▶ [SELECTED EXTRACT]:
================================

It’s also perfectly reasonable for a Tesla to be held accountable for mistakes their AI makes.
A big part of a valuation of the company is that Tesla can continue to flout any rules and do whatever they want, while blaming anyone and anything in the way. Their valuation assumes that services like self driving will drive P&L.
If the company is held accountable, you have to factor in the cost of that. Not good for a stock as highly valued.
>Do you really think any fine this trial could create would ever be enough?
Certainly! American juries have been known to return multi-billion-dollar punitive damages when they're convinced a company has acted maliciously. Look at JNJ, which is on the hook for $9B for selling baby powder contaminated with asbestos.
… Wait, how does this work? Regulator slaps down a company for dodgy advertising, which… somehow has a negative impact on two unrelated companies? It’s (a) not clear to me what the mechanism of action is here and (b) unclear why a regulator should care even if there was one.
Note that even in cases where the company being punished was the company that governments cared about, regulators usually aren’t too shy about this. US and European governments are big Microsoft customers, say, but both US and EU regulators have punished MS for bad behaviour in the past (and, particularly in the EU case, forced it to change aspects of its business practices).
> "There are no self-driving cars on the road today," the company said.
Says the company that makes a product literally called "Full Self-Driving." What a bunch of fucking lowlife charlatans. I surprised they didn't sign it with a smiling poop emoji.
> the Autopilot system caused owner Micah Lee’s Model 3 to suddenly veer off a highway east of Los Angeles at 65 miles per hour, strike a palm tree and burst into flames, all in the span of seconds.
I only use Autopilot on motorways in the UK because I don’t trust it on single carriageways. Even on motorways roadworks can scar the carriageway in such a way that temporary lines are still visible after the works are visible. With the right lighting I definitely see things that would confuse a vision only system. Scary stuff.
> The 2019 crash, which has not been previously reported, killed Lee and seriously injured his two passengers, including a then-8-year old boy who was disemboweled.

================================

▶ [DATASET CONTENT]:
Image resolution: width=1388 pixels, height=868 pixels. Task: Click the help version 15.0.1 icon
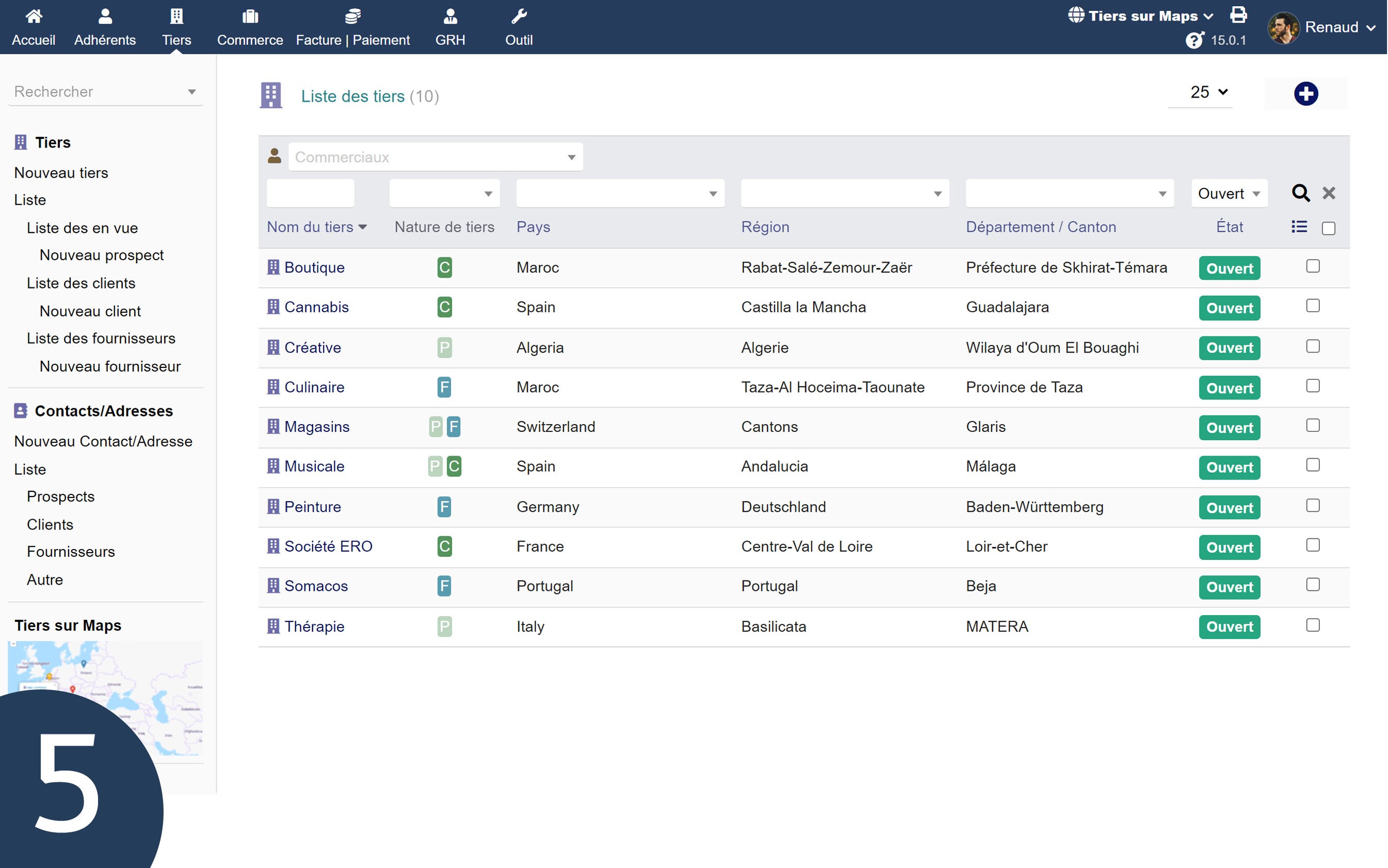[1195, 40]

================================

▶ [YOUR INSTRUCTIONS]:
In the discussion of Tesla, how much money is JNJ said to be on the hook for, and for what?

▶ [TASK RESULT]:
$9B, for selling baby powder contaminated with asbestos.